I Figured I better consult with Heavenly Father; it was driving me crazy.  Of course I was probably asking him the wrong things.  You guessed it I asked him to take away this silly desire to write.  I was telling him all about how I hated English in school and I mentioned to him about how I did not even read a full book until I was in my late twenties.

Well it worked for a while then something strange happened to me.  I started making up a story in my head.  Now it started out as just random thoughts and some old dreams then I started putting these thoughts and dreams together and a story was starting to develop.

Soon it was all I was thinking about, this silly story.  It was not a bad thing I was rather enjoying entertaining it.  I had the basic story all figured out but I would change it up often.  It was all jumbled up in my head nothing was in order.  That’s right; the desire to write started to come over me.  I could not deny it any longer. 

I stopped at a Wal-Mart got me a special note book just for this story.  I should have got several note books I never knew it would be so difficult to take what was in my head and write it down.  This crazy desire to write was so strong; I stayed up late most every night writing I would write after church and even in the middle of the day on my lunch break.  I would read it out loud and record it.  Then I would listen to the recording and start rewriting till it made sense.

It was not till I arrived home just before Christmas I was able to get my writings on the computer.  This is when it started to come together.  I could copy, paste and delete and yes I had spell check.  I worked on my story thinking I would like to read it to the boys and Pretty Girl; my family would all be together the day after Christmas and I had to work hard to have it ready.

I had a lot invested into this silly story, mentally and emotionally.  The time was finally here I presented my story to my family and asked if they wouldn’t mind listening to it.  I knew I would not be able to read it out loud without choking up; I told you I was emotional about it.  I asked Pretty Girl to read it she done great.

I had never written a story before; it was a personal accomplishment for me. I felt relived the desire to write was gone it felt good I thanked Heavenly Father for taking it away.  A few days went by and guess what the desire was back.  I could not figure it out why me. 

Well Pretty Girl had a blog My Kith, Your Kin, Our Family and I liked hers so I thought maybe I could start a blog write in it once in a while and be okay.   Well I started my blog January 4 2014 with my story The Dream and 37 posts later.

So that’s how it all got started but what does it mean, why do I have this desire to write? 

I got thinking maybe I am seeking some sort of glory, recognition?  I thought about it for a while I hope that’s not the case.

It could be I need to learn?  There could be some truth to this I have learned so much.  My spelling has become so much better; spell check actually knows what I am trying to say now.
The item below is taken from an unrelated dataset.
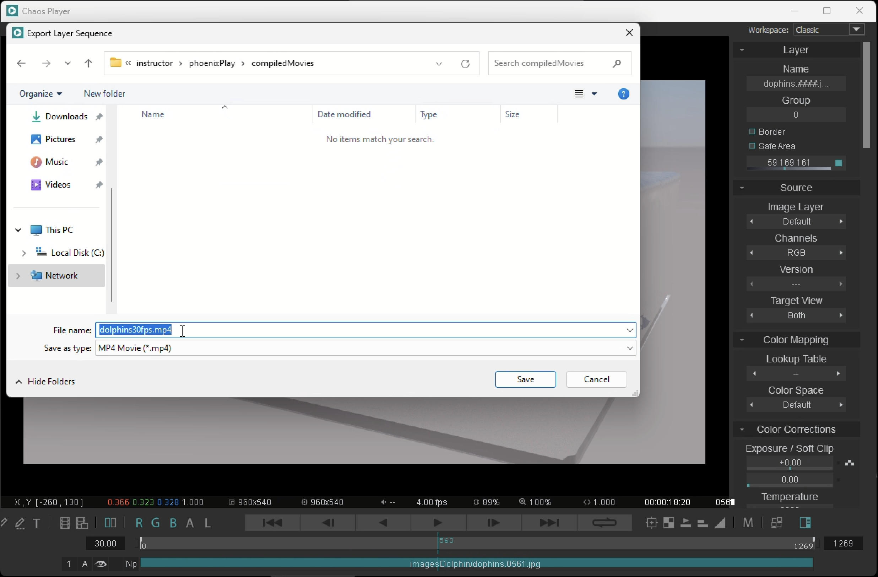
Task: Click the M mode icon
Action: (748, 523)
I and the computer still argue about correct grammar; this is a hard one because I want to learn but I want to be myself also.

After putting way to much thought into this I have come to the conclusion I don’t need to know why the desire is in me.  I realize Heavenly father helped put that silly story in my head to get me to write.  I don’t know why he wants me to do it but who am I to argue.  I have learned so much and hopefully I will keep learning.  You want to hear the funny part; I really am enjoying writing. 

I have changed my prayer from asking to take the desire away to helping me do better and of course I ask why he wants me to learn to write.  I guess in time I might get the answers but until then I hope you enjoy my blog as much as I do.

P.S. Thanks for reading and I welcome any comments or advise.